*Aim of the task:* Answer with a single number: how many lines in the listing below include "icon"?

*Data to examine:*
+++++

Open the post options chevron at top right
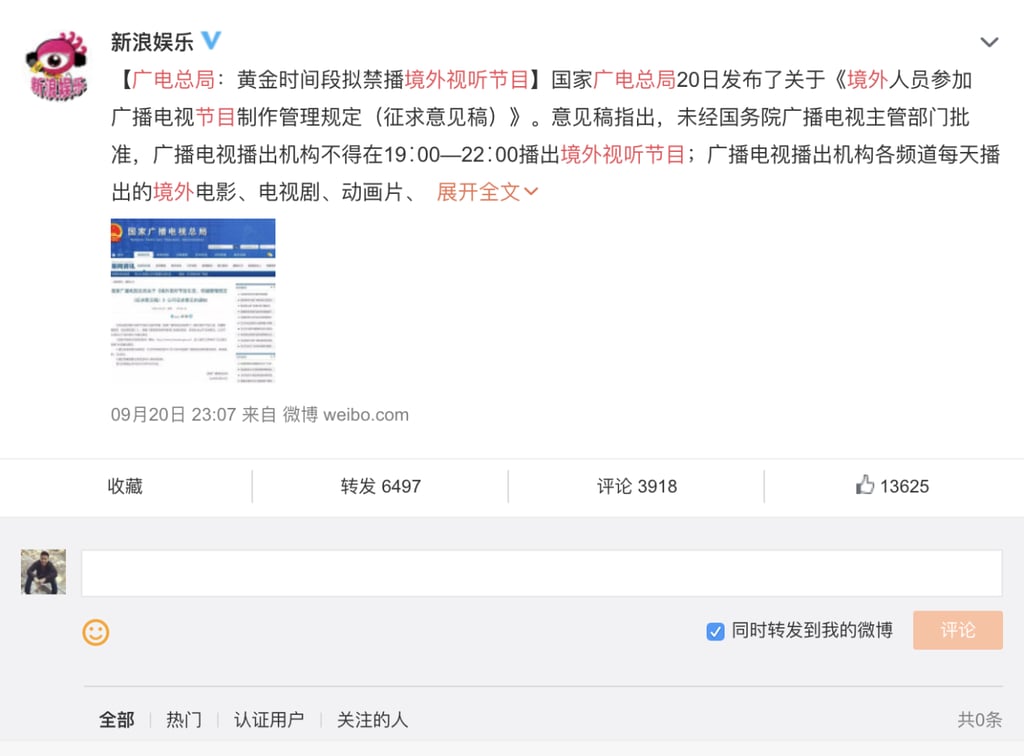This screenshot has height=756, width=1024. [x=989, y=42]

+++++

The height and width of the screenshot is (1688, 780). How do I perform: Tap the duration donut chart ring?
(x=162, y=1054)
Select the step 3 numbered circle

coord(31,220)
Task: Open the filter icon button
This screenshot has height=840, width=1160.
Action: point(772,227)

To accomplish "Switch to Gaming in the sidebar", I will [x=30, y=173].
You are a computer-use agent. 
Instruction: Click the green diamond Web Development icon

+++++

*Written answer:* 2